» Document extract
The Rebirth Of The Learning Organization

Among the more ambitious and expansive CEOs, there’s a special kind of holy grail – transforming their organizations into learning organizations.   Jack Welch, former and famous CEO of GE, put it this way in the 1990s:

“an organization’s ability to learn, and translate that learning into action rapidly, is the ultimate competitive business advantage.”

The Business Dictionary defines a learning organization as an

“Organization that acquires knowledge and innovates fast enough to survive and thrive in a rapidly changing environment. Learning organizations (1) create a culture that encourages and supports continuous employee learning, critical thinking, and risk taking with new ideas, (2) allow mistakes, and value employee contributions, (3) learn from experience and experiment, and (4) disseminate the new knowledge throughout the organization for incorporation into day-to-day activities.”

Or as Peter Senge, one of the founders of the learning organization movement, has famously said in 1990:

“A learning organization is an organization that is continually expanding its capacity to create its future.”

As you can see, this dream started more than 25 years ago.

By the first decade of this century, however, Mark Smith wrote:

“[W]hile there has been a lot of talk about learning organizations it is very difficult to identify real-life examples.”

» Material provided
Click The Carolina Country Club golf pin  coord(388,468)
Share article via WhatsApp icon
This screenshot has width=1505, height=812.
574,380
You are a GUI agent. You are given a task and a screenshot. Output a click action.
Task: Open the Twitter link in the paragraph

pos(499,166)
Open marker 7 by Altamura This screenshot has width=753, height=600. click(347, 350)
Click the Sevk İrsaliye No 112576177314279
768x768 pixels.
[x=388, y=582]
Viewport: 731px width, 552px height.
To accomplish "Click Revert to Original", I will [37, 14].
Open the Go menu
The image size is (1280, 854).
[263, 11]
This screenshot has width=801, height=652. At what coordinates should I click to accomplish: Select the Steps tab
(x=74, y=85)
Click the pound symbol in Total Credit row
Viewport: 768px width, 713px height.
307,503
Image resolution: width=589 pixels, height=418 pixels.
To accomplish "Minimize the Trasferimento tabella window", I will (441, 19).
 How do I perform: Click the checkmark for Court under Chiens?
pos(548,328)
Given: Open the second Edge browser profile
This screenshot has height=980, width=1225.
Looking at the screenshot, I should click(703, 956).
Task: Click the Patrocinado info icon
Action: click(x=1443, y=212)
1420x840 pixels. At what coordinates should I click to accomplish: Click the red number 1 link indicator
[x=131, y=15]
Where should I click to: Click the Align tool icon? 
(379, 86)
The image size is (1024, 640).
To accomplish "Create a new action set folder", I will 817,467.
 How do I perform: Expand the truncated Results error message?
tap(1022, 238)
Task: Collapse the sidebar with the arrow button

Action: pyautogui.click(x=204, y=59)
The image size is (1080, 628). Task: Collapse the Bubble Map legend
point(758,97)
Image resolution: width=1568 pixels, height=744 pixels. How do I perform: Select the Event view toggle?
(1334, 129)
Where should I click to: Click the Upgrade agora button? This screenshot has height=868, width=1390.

» What you need to do
- A) Copy the passage in the learning organization article from "The Business Dictionary" up to and including "25 years ago.".
- B) In the learning organization article, in what year did Peter Senge say that a learning organization is continually expanding its capacity to create its future?

» Completed exercise
- A)
The Business Dictionary defines a learning organization as an

“Organization that acquires knowledge and innovates fast enough to survive and thrive in a rapidly changing environment. Learning organizations (1) create a culture that encourages and supports continuous employee learning, critical thinking, and risk taking with new ideas, (2) allow mistakes, and value employee contributions, (3) learn from experience and experiment, and (4) disseminate the new knowledge throughout the organization for incorporation into day-to-day activities.”

Or as Peter Senge, one of the founders of the learning organization movement, has famously said in 1990:

“A learning organization is an organization that is continually expanding its capacity to create its future.”

As you can see, this dream started more than 25 years ago.

- B) 1990